O Artigo 2º, § 3º da Carta da ONU prescreve que : “Todos os membros deverão resolver suas controvérsias internacionais por meios pacíficos, de modo que não sejam ameaçadas à paz, à segurança e à justiça internacionais”.
No início de 2026, as preocupações mundiais se adensam com as recentes invasões militares: a americana contra a Venezuela com a captura do seu presidente e o bombardeio russo de misseis, deixando a capital Kiev, sem calefação num inverno de 17º negativos.
São preocupantes as contínuas ameaças de invasões, ´como a da Groelândia.
Como membro da ONU, o Brasil sempre honrou a histórica defensa da Paz.

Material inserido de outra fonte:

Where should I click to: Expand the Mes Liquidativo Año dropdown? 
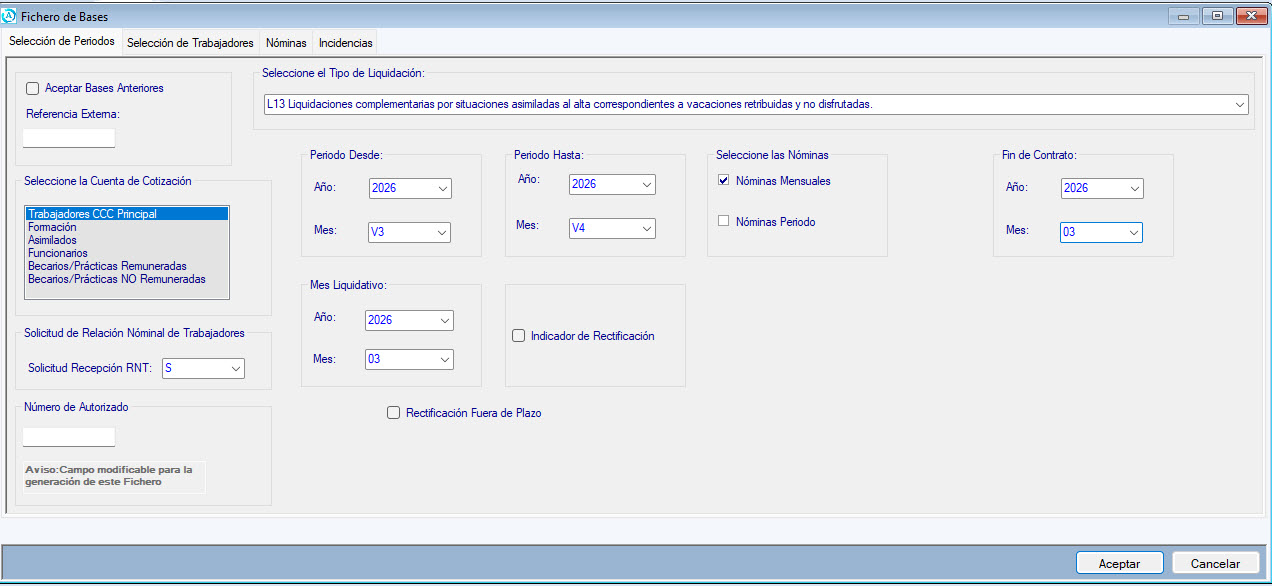pyautogui.click(x=443, y=320)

Mas, é cada vez mais preocupante a ditadura petista, que se mantém no poder pelo charlatanismo de promessas eleitoreiras não cumpridas, além da violação dos direitos humanos em vingativas perseguições contra adversários políticos, em especial o ex-Presidente da República, Jair Bolsonaro.

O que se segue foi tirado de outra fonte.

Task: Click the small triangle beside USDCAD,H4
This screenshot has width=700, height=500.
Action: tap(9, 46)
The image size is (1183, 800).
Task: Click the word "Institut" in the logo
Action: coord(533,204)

No entanto, o mais grave é a sequência de escândalos, que se explodem no desgoverno Lula.
O Planalto e a Secom não conseguem mais silenciar a onda de protestos contra as fraudes de R$ 18 bilhões no INSS, vitimando 4 milhões de pensionistas e aposentados.
Em janeiro de 2024, o prejuízo dos Correios era de R$ 597 milhões. O rombo previsto é que chegue, em breve, a R$ 10 bilhões como o maior déficit da história da estatal.
Porém, o caso mais escandaloso é o da liquidação extrajudicial do Banco Master, cujo volume das fraudes bancárias ultrapassariam os R$ 12 bilhões.
Avolumam-se as suspeitas de que três ministros do STF queiram desativar a liquidação. O escritório de advocacia da esposa de um Supremo Ministro é quem defende o banco Master, recebendo honorários mensais de R$ 3,6 milhões, como revelou O Globo,.
Tudo acontecendo na maior impunidade num governo que se arvora defensor dos pobres.
Que Deus proteja o Brasil dos usurpadores do poder e da Justiça.